For this month’s SciComm challenge, create an empathetic graphic or short visual message about the COVID-19 vaccine or another vaccine!
August is National Immunization Awareness Month. This awareness month is observed to highlight the importance of vaccinations. These vaccinations include those for all ages all the way from the MMR vaccine as an infant, HPV vaccine as teenagers, to the shingles vaccine as an older adult.
People have been hesitant about vaccines long before the COVID-19 pandemic and the release of the COVID-19 vaccine. Social media and its role in the spread of misinformation sure hasn’t helped. Despite some social networks’ efforts to remove misinformation from their platforms, the people who are posting vaccine misinformation simply find ways to remain active and keep their posts live.
About 22% of the U.S. population identifies with the label “anti-vaccine” at least sometimes. This is not just a problem in the U.S. A survey of over 140 countries found alarming rates of anti-vaccination sentiments, especially in Western countries. France had the strongest anti-vaccination stance. It should be noted that some people are vaccine-hesitant, which means they are not considered anti-vaccination. Additionally, neither one of these populations are uneducated. Usually, it’s quite the opposite. So assuming they are uneducated may hurt your communication efforts.
There are, however, some known tips and strategies for combating vaccination-specific misinformation including calling out distortions in science and leaning on scientific consensus, building trust and relationships with your audience, and even using storytelling一a favorite of Lifeology’s一to tell real people’s stories to explain the science!
A great strategy that is a necessity and is related to the strategies mentioned above is empathy. Empathy is all about meeting someone where they are and understanding their feelings. Before you are ever going to change someone’s mind about anything, especially immunization, you have to be able to see the topic through their lens. Facts are just not enough.

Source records
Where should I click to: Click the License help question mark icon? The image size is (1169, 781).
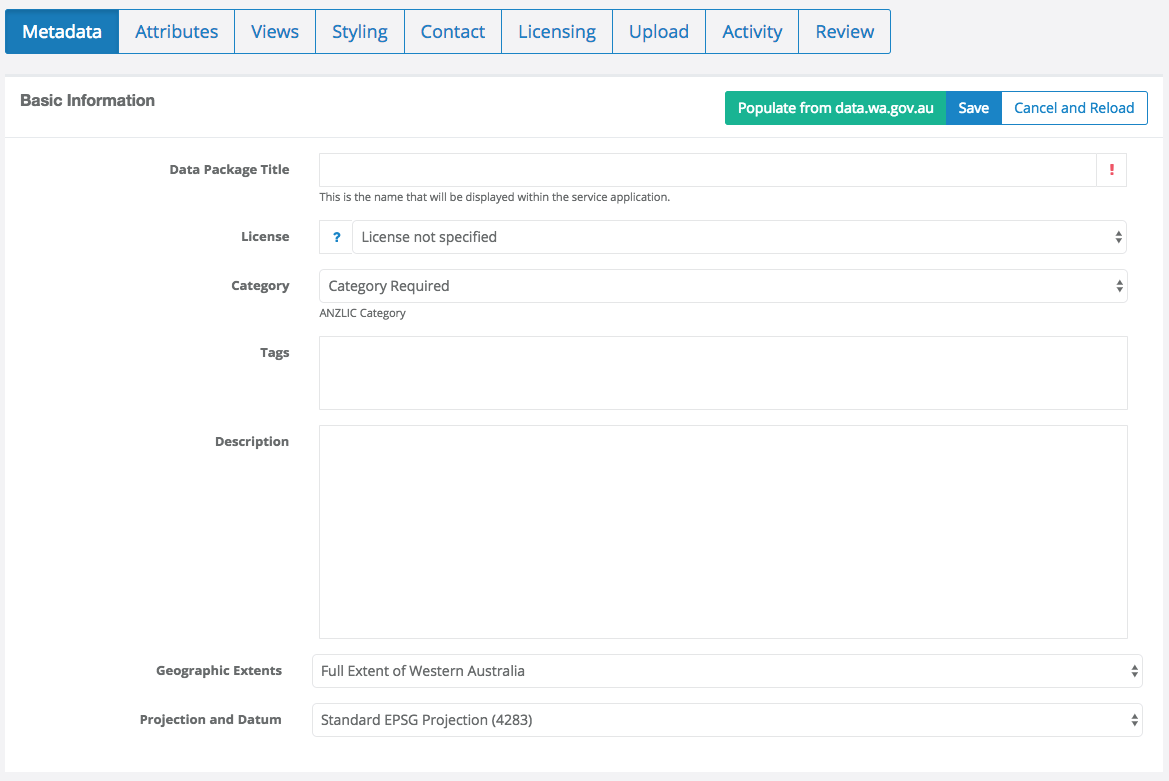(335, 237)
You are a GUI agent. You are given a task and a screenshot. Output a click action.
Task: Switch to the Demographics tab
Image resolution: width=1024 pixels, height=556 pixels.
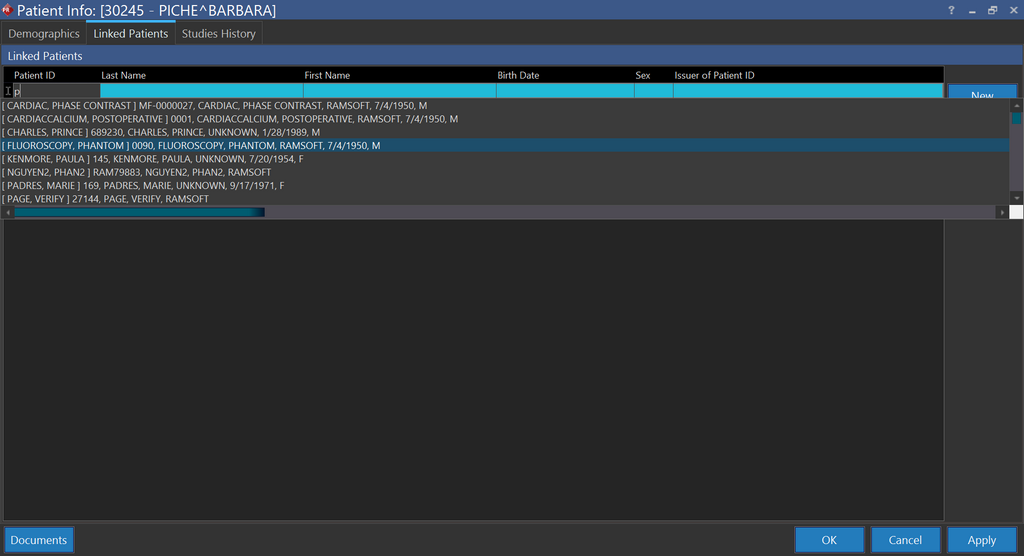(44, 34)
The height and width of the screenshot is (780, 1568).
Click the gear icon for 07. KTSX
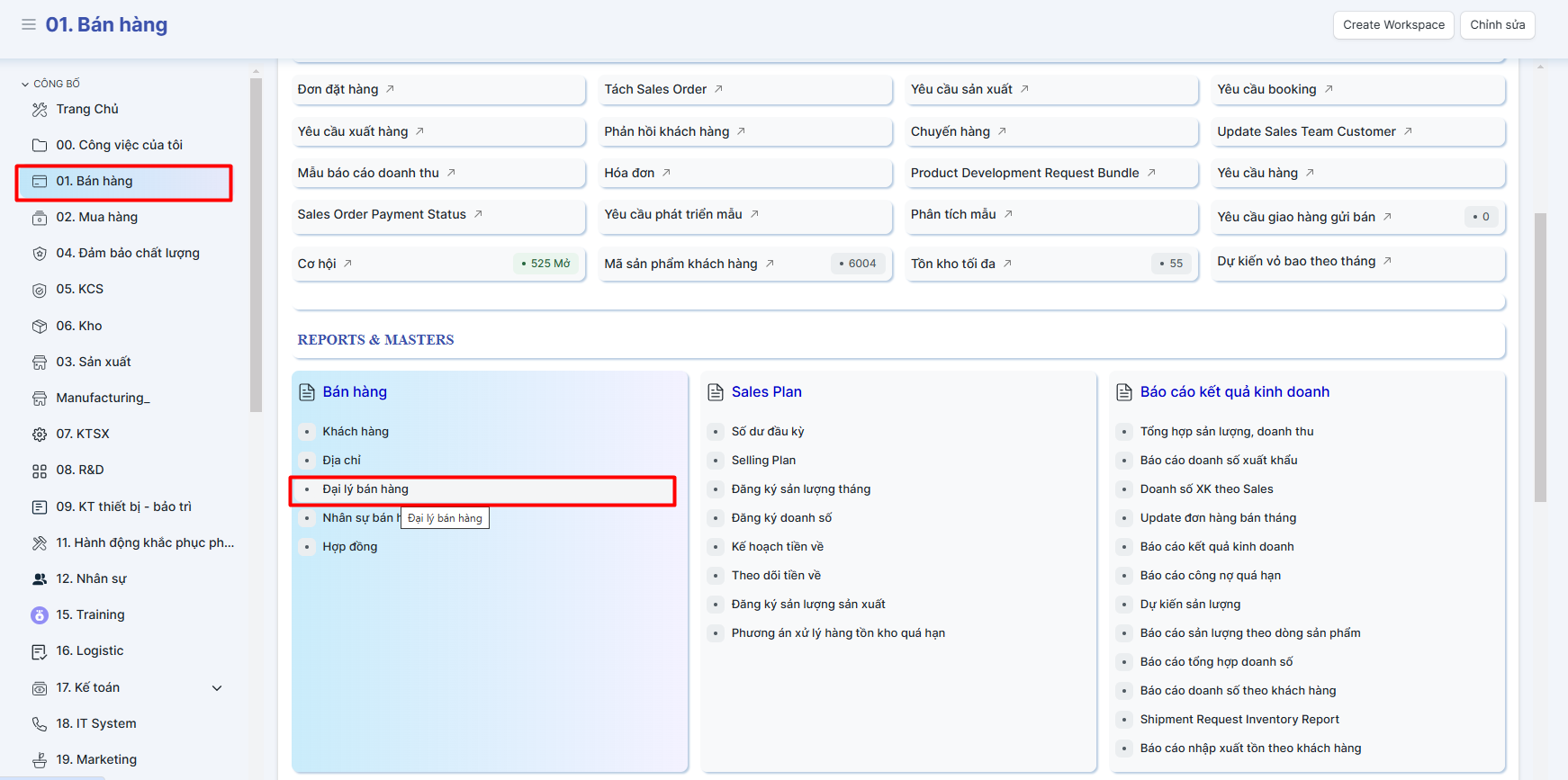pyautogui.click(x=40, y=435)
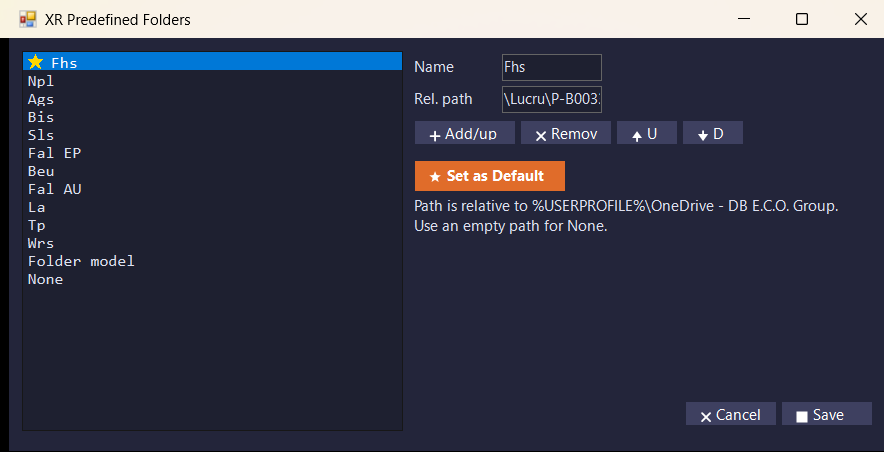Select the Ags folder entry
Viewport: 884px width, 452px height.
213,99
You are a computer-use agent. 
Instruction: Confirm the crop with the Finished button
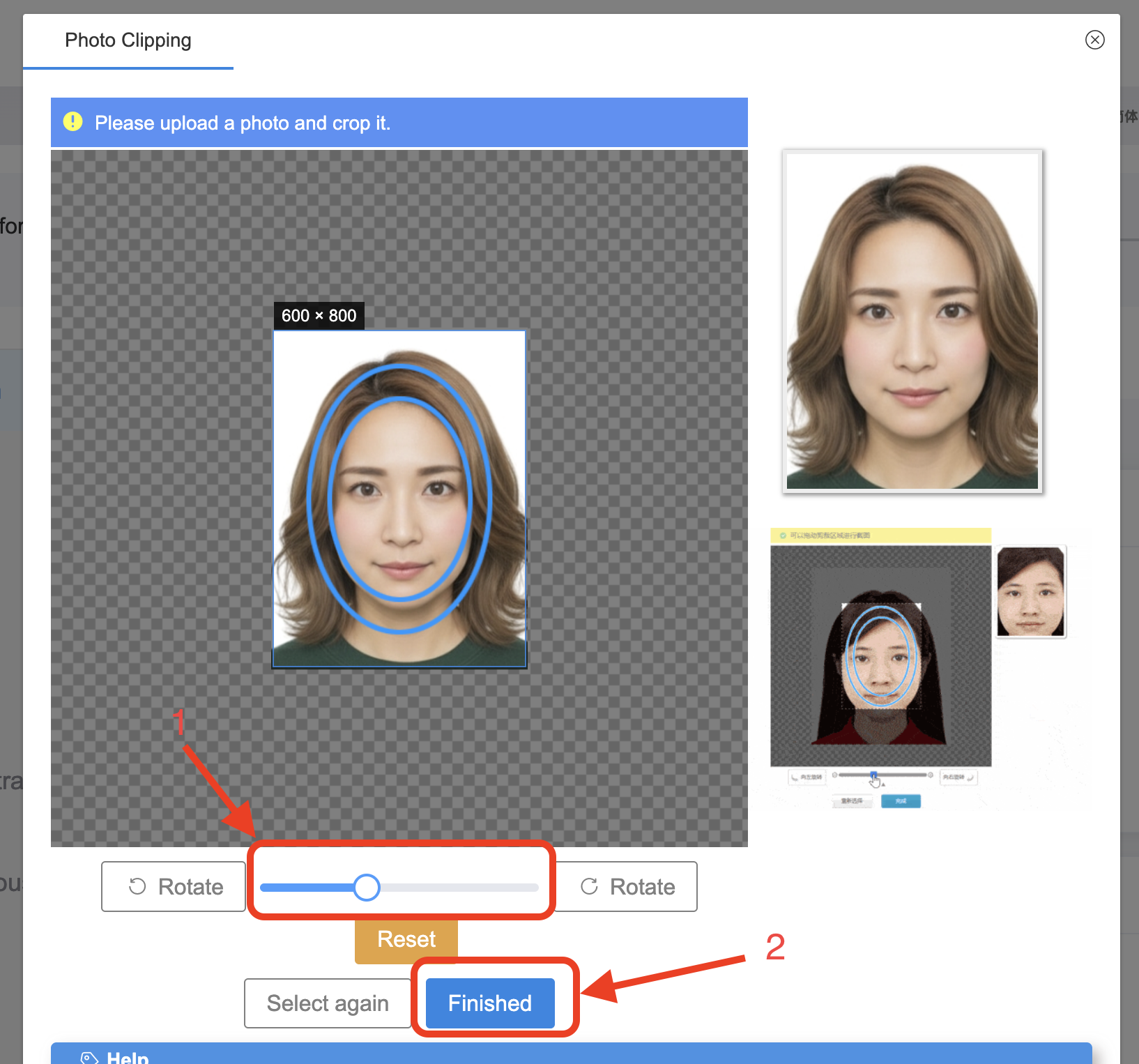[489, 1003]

= WHAT YOU NEED TO DO =
According to the vaccine awareness text, which country had the strongest anti-vaccination stance in the survey of over 140 countries?

= THE COMPLETED TASK =
France had the strongest anti-vaccination stance.